Il fotovoltaico per la nuova ibrida di casa Ford
Casa Ford promette bene per l'anno appena iniziato. Il 2014 vedrà, infatti, venire alla luce la nuova Ford C-Max Solar Energi Concept, l'innovativa auto ibrida che potrà essere caricata dai raggi del sole. A essere precisi, il nuovo prodotto di casa Ford è già pronto per i test su strada, dopo essere stata presentata a Las Vegas, dove, ogni anno, si svolge il Consumer Electronics Show (CES), la fiera dell'elettronica di consumo allestita dalla Consumer Electronics Association (CEA).

(Ogni anno, a Las Vegas, il Consumer Electronics Show accoglie migliaia di visitatori)
Il prototipo, presentato tra il 7 e il 10 gennaio, è ora in fase di test ed è il risultato della collaborazione tra il Georgia Institute of Technology (uno dei più importanti centri statunitensi per la ricerca tecnologica, fondato nel 1885 ad Atlanta) e la SunPower Corporation (un'azienda che si occupa della progettazione e realizzazione di celle e pannelli fotovoltaici in silicio policristallino).
La collaborazione tra questi due colossi dell'innovazione e della ricerca tecnologica ha permesso di dotare il tettuccio della nuova C-Max Solar Energi Concept di celle solari del tipo SunPower X21, con una capacità di 300-350 watt. Inoltre, per ovviare alle dimensioni della superficie (inevitabilmente limitate, appena 1,5 m2), si è pensato all'installazione di lenti speciali, le cosiddette lenti a concentrazione Frensel, in grado di dirigere direttamente i raggi solari sul tettuccio. Il principio è, in sostanza, lo stesso di una lente di ingrandimento, con il vantaggio non da poco di permettere una produzione di otto volte superiore a quella di un impianto solare tradizionale.

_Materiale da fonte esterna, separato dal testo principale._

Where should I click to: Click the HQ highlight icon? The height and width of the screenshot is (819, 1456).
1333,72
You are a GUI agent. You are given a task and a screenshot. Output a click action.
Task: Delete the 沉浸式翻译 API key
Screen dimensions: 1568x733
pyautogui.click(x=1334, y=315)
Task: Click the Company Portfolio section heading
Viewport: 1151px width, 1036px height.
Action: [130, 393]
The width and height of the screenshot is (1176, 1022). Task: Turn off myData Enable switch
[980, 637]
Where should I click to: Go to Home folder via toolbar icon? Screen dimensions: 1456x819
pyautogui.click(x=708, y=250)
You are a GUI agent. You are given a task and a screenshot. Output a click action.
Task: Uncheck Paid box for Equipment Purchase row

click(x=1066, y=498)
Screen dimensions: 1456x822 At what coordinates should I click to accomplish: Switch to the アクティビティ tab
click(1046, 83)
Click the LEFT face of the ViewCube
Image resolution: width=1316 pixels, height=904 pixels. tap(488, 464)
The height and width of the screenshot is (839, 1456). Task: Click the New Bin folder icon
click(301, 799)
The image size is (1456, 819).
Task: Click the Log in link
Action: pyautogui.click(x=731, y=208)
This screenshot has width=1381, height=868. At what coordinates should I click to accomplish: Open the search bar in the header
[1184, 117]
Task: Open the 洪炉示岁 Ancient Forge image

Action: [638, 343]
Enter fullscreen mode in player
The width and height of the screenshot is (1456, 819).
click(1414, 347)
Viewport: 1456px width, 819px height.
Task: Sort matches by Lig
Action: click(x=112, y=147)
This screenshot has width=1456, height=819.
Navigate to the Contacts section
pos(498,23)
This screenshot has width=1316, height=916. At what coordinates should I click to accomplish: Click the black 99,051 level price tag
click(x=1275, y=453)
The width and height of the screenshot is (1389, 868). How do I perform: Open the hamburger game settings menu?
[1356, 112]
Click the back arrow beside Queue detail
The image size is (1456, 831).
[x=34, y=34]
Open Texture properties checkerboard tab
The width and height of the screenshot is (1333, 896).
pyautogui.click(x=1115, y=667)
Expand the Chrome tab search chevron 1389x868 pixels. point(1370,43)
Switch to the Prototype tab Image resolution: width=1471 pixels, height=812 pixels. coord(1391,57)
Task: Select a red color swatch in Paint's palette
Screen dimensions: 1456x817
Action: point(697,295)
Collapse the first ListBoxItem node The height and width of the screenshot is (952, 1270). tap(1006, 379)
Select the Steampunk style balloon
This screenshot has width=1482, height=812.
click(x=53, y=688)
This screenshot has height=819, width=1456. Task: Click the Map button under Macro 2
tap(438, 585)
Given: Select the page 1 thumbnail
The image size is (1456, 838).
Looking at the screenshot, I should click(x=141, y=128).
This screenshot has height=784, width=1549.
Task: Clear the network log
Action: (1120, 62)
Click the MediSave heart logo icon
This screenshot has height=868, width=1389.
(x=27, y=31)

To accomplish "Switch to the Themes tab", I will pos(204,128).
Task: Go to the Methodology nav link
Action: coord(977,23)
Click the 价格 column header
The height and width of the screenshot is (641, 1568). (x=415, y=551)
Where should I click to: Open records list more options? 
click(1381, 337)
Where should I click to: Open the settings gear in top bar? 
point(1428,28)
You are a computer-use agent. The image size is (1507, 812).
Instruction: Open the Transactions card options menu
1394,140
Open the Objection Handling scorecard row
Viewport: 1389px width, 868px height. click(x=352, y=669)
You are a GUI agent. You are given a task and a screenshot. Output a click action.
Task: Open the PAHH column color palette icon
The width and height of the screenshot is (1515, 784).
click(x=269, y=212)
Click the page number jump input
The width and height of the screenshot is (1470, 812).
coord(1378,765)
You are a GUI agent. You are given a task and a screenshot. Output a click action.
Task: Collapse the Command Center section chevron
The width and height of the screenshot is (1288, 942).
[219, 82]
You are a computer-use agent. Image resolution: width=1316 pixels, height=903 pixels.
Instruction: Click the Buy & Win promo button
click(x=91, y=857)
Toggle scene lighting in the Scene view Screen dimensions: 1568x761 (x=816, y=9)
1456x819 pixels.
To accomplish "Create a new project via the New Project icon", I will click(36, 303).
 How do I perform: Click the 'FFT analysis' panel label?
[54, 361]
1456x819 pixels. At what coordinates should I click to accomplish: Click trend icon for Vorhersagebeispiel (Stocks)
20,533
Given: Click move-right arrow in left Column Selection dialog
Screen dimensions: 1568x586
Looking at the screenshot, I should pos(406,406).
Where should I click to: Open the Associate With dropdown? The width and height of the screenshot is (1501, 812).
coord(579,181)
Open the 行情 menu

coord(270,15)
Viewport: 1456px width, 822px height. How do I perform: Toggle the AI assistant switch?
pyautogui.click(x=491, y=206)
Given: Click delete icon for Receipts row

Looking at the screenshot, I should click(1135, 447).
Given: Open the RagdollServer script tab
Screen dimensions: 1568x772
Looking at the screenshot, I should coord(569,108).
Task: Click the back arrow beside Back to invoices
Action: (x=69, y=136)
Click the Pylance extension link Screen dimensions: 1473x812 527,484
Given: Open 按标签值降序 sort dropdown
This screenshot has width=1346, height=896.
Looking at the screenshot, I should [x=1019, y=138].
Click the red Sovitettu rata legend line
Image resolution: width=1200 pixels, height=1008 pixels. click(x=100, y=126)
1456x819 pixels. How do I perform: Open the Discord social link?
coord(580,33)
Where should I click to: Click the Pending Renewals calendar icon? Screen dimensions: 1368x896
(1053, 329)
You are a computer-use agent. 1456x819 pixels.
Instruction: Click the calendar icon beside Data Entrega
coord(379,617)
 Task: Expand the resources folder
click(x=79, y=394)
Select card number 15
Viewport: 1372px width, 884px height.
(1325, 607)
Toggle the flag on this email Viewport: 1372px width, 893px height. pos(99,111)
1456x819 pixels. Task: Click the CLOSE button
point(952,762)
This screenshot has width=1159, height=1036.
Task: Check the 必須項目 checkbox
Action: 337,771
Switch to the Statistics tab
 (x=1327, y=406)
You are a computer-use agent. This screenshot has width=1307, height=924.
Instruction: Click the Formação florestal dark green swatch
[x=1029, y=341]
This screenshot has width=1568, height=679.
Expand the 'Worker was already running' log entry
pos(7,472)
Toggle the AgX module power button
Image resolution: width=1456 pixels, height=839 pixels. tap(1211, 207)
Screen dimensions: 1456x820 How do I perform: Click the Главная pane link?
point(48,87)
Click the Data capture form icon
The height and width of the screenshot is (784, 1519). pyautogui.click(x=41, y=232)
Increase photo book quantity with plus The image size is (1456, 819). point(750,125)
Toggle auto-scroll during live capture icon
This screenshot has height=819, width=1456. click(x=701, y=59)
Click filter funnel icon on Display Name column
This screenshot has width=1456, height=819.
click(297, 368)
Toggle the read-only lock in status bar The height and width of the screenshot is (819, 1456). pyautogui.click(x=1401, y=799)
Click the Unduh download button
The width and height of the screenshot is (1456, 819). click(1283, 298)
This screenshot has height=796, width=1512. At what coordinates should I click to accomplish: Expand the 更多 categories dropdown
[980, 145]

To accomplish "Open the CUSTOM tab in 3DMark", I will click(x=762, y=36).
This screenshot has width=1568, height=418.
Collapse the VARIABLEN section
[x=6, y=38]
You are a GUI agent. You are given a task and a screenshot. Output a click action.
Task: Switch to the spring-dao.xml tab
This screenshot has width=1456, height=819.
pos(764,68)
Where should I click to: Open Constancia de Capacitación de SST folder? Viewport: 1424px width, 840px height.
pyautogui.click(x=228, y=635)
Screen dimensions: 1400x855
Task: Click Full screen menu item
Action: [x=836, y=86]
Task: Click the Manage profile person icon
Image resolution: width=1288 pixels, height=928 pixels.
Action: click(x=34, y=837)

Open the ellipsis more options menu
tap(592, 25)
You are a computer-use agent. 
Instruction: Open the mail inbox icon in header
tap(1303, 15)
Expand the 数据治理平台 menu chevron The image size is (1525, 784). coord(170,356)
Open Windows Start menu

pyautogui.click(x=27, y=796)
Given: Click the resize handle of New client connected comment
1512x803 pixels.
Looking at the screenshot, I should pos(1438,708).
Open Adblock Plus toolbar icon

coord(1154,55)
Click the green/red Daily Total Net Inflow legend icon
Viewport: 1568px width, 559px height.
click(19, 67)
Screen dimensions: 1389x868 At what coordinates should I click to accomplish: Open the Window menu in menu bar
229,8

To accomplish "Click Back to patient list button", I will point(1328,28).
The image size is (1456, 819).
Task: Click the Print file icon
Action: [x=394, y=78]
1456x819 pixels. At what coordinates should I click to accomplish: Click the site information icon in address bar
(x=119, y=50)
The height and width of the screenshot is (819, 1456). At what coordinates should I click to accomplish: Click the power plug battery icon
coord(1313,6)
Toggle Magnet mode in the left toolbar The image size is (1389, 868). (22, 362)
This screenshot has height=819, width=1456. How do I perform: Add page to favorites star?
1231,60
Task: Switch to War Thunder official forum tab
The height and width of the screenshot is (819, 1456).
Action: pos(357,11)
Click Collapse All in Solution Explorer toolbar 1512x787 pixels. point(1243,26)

(La nuova C-Max Solar Energi Concept è dotata di un tettuccio ricoperto da celle fotovoltaiche)
In una giornata, sarà così possibile raccogliere abbastanza energia solare da produrre 8 Kw di energia elettrica e percorrere in tutta autonomia 34 Km. Altra energia potrebbe, del resto, essere immagazzinata ricaricando per quattro ore la batteria, allacciata alla rete elettrica. Tra le due possibilità, vi è, però, una differenza sostanziale: nel primo caso, infatti, il dispendio è evidentemente nullo.
Almeno per ora, però, sembra che il contributo dell'ibrido resti sostanzialmente indispensabile; servendosene, infatti, il chilometraggio percorribile aumenta drasticamente, attestandosi poco prima dei 1000 Km. In ogni caso, l'auto pare destinata a dare un grande contributo in termini ambientali; si prevede, infatti, che il suo utilizzo possa ridurre di ben 4000 tonnellate le emissioni di CO2 di un qualsiasi automobilista medio.

(Si prevede che la nuova ibrida di casa Ford contribuirà a ridurre di 4000 tonnellate le emissioni di CO2)
A questo punto, non resta che cercare di capire se quest'auto "a energia fotovoltaica" sarà mai disponibile per il grande pubblico. In una recente intervista, Mike Tinskey (direttore globale di elettrificazione dei veicoli Ford) ha dichiarato che, allo stato attuale, l'automobile non pare commercializzabile, ma con celle più efficienti e maggiore autonomia, la possibilità di metterla effettivamente in strada non sembra più semplicemente entusiastica, ma anche fattibile.
Bisognerà, inoltre, trovare un modo per abbatterne i costi che, per ora, si aggirano intorno ai 40000 dollari, una cifra tutt'altro che competitiva. Per quanto, infatti, la casa automobilistica americana paia arrivata alla realizzazione di un sistema di ricarica solare estremamente efficace, il costo delle lenti di Frensel rimane decisamente elevato.